What is required: Look through the data below and extract, unchanged, the lines from the one that contains "Given: Filter requests by Виконано status" to the one that contains "This screenshot has width=538, height=307.", both included.

Data:
§

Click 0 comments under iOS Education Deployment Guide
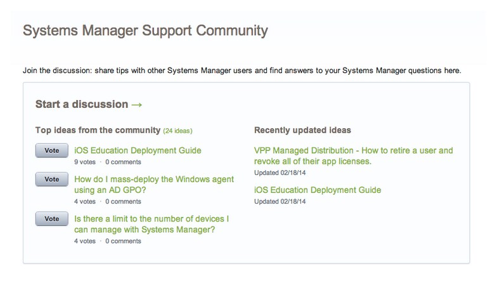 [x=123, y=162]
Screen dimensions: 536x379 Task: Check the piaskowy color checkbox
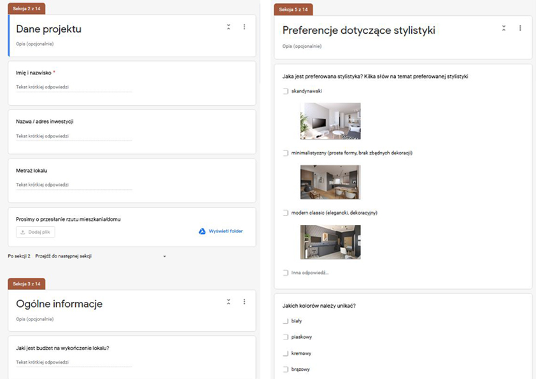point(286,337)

§

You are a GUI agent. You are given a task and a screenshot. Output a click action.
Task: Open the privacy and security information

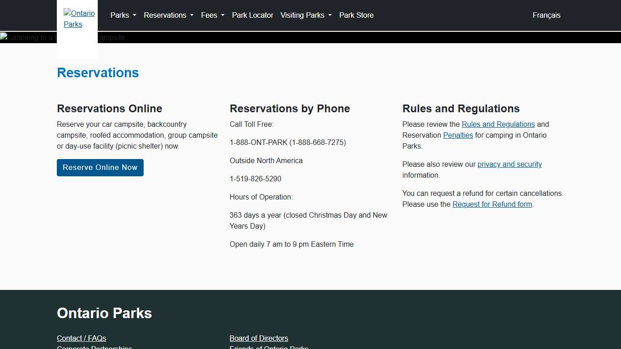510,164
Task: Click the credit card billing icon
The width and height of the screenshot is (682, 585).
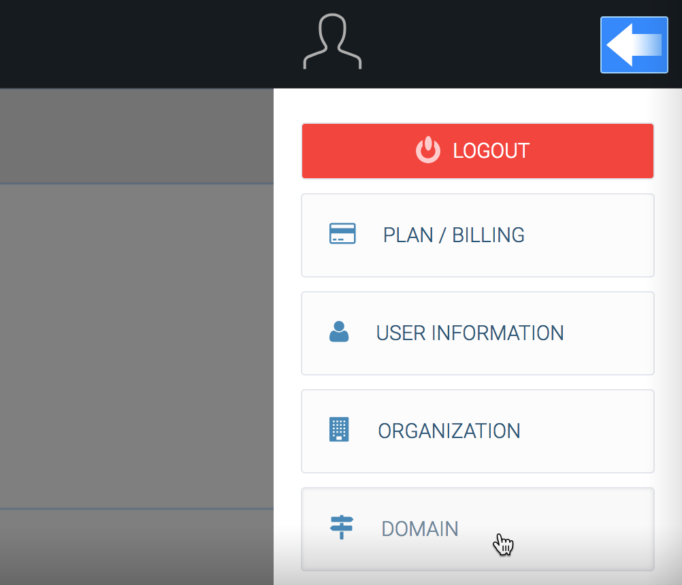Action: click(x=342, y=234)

§

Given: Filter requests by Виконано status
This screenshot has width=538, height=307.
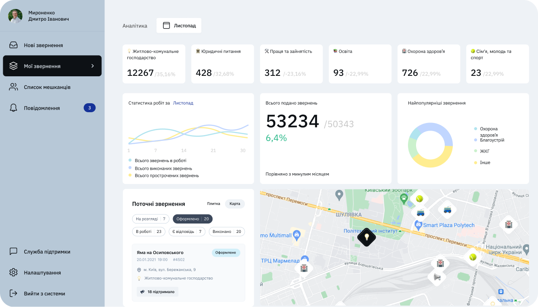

§

Solution to this problem:
Given: Filter requests by Виконано status
This screenshot has width=538, height=307.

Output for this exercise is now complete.